Set out exactly every line of the entries below, starting at the line that holds "Viewport: 2560px width, 1392px height." and stopping after the line that holds "Given: Open the Task Assigned to dropdown".

═══ EXTRACTED MATERIAL ═══

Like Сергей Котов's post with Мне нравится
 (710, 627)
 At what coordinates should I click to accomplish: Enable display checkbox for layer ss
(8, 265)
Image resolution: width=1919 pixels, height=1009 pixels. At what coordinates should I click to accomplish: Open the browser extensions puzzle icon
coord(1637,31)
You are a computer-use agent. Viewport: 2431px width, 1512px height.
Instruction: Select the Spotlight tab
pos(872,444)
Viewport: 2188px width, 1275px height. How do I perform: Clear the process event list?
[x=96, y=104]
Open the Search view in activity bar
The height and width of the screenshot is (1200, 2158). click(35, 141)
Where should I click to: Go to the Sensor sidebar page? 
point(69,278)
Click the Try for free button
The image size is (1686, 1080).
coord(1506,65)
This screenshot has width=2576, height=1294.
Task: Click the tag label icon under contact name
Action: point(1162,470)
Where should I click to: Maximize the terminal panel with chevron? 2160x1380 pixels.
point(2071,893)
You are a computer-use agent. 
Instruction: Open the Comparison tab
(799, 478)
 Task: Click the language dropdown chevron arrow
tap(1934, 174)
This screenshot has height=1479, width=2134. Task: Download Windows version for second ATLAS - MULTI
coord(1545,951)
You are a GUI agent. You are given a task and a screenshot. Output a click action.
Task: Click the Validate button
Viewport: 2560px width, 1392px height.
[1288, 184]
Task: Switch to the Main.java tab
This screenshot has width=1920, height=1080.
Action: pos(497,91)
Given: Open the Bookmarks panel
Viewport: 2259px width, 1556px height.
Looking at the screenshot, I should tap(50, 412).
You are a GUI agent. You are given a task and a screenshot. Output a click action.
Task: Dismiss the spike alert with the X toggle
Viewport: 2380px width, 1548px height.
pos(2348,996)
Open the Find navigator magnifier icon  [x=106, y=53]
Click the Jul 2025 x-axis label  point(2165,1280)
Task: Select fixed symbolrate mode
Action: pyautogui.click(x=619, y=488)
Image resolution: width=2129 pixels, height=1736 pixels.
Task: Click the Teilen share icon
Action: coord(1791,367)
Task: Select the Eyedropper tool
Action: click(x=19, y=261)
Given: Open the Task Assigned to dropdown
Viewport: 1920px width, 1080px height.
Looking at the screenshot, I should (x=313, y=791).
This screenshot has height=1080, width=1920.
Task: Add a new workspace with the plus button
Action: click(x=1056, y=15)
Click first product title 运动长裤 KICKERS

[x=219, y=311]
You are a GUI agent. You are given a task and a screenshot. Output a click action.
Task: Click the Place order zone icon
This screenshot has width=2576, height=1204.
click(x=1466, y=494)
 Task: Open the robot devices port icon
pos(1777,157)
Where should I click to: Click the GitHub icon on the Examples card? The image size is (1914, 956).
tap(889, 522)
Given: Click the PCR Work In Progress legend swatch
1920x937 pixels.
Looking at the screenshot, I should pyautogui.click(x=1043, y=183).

═══

ANSWER SPACE.
Viewport: 2560px width, 1392px height.
[1288, 184]
Task: Switch to the Main.java tab
This screenshot has width=1920, height=1080.
Action: pos(497,91)
Given: Open the Bookmarks panel
Viewport: 2259px width, 1556px height.
Looking at the screenshot, I should tap(50, 412).
You are a GUI agent. You are given a task and a screenshot. Output a click action.
Task: Dismiss the spike alert with the X toggle
Viewport: 2380px width, 1548px height.
pos(2348,996)
Open the Find navigator magnifier icon  [x=106, y=53]
Click the Jul 2025 x-axis label  point(2165,1280)
Task: Select fixed symbolrate mode
Action: pyautogui.click(x=619, y=488)
Image resolution: width=2129 pixels, height=1736 pixels.
Task: Click the Teilen share icon
Action: coord(1791,367)
Task: Select the Eyedropper tool
Action: click(x=19, y=261)
Given: Open the Task Assigned to dropdown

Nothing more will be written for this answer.